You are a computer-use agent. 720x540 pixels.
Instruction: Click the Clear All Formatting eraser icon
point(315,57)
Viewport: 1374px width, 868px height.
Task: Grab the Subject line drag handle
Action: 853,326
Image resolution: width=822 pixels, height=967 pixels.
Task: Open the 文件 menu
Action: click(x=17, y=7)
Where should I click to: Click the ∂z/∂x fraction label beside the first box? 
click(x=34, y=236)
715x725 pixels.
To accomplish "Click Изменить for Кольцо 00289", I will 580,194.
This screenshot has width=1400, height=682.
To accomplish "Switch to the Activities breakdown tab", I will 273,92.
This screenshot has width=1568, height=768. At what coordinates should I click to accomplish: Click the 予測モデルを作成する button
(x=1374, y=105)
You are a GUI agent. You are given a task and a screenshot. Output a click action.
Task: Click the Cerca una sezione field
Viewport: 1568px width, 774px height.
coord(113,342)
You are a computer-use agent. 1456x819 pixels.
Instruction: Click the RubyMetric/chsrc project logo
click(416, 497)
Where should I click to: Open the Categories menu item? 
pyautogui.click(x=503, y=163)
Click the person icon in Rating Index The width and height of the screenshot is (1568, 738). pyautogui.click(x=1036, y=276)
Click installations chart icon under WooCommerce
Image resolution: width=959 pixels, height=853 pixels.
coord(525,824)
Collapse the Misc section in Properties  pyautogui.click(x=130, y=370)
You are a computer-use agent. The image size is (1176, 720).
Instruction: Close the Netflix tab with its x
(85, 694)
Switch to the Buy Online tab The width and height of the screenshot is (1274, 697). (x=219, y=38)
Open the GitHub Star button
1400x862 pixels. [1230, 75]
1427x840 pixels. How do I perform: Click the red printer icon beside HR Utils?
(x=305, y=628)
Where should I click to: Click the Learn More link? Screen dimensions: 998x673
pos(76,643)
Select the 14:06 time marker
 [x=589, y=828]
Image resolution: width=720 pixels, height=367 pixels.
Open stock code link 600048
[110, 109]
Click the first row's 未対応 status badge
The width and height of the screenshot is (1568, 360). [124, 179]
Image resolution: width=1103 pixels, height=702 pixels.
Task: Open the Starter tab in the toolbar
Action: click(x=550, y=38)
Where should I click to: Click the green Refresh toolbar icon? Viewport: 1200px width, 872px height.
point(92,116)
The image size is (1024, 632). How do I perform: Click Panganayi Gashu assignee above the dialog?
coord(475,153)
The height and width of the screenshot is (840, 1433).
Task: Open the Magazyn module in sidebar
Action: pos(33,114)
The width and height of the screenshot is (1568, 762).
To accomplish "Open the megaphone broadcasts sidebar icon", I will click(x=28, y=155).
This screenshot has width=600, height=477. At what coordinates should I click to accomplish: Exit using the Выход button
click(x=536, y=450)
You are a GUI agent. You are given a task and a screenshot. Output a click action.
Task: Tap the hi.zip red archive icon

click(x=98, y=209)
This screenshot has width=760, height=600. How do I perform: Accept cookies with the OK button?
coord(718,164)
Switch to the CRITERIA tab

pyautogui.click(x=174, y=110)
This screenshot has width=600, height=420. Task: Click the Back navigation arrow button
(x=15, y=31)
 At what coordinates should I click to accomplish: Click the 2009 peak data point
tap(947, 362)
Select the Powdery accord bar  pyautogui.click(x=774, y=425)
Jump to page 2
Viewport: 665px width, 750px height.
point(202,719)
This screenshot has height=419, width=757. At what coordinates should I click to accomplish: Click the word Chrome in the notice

• **What the task asks**
Your output should be an exact copy of the lines from the top of the listing above to the line with "Collapse the Misc", both ends included.

• **Solution to this problem**
You are a computer-use agent. 720x540 pixels.
Instruction: Click the Clear All Formatting eraser icon
point(315,57)
Viewport: 1374px width, 868px height.
Task: Grab the Subject line drag handle
Action: 853,326
Image resolution: width=822 pixels, height=967 pixels.
Task: Open the 文件 menu
Action: click(x=17, y=7)
Where should I click to: Click the ∂z/∂x fraction label beside the first box? 
click(x=34, y=236)
715x725 pixels.
To accomplish "Click Изменить for Кольцо 00289", I will 580,194.
This screenshot has width=1400, height=682.
To accomplish "Switch to the Activities breakdown tab", I will 273,92.
This screenshot has width=1568, height=768. At what coordinates should I click to accomplish: Click the 予測モデルを作成する button
(x=1374, y=105)
You are a GUI agent. You are given a task and a screenshot. Output a click action.
Task: Click the Cerca una sezione field
Viewport: 1568px width, 774px height.
coord(113,342)
You are a computer-use agent. 1456x819 pixels.
Instruction: Click the RubyMetric/chsrc project logo
click(416, 497)
Where should I click to: Open the Categories menu item? 
pyautogui.click(x=503, y=163)
Click the person icon in Rating Index The width and height of the screenshot is (1568, 738). pyautogui.click(x=1036, y=276)
Click installations chart icon under WooCommerce
Image resolution: width=959 pixels, height=853 pixels.
coord(525,824)
Collapse the Misc section in Properties  pyautogui.click(x=130, y=370)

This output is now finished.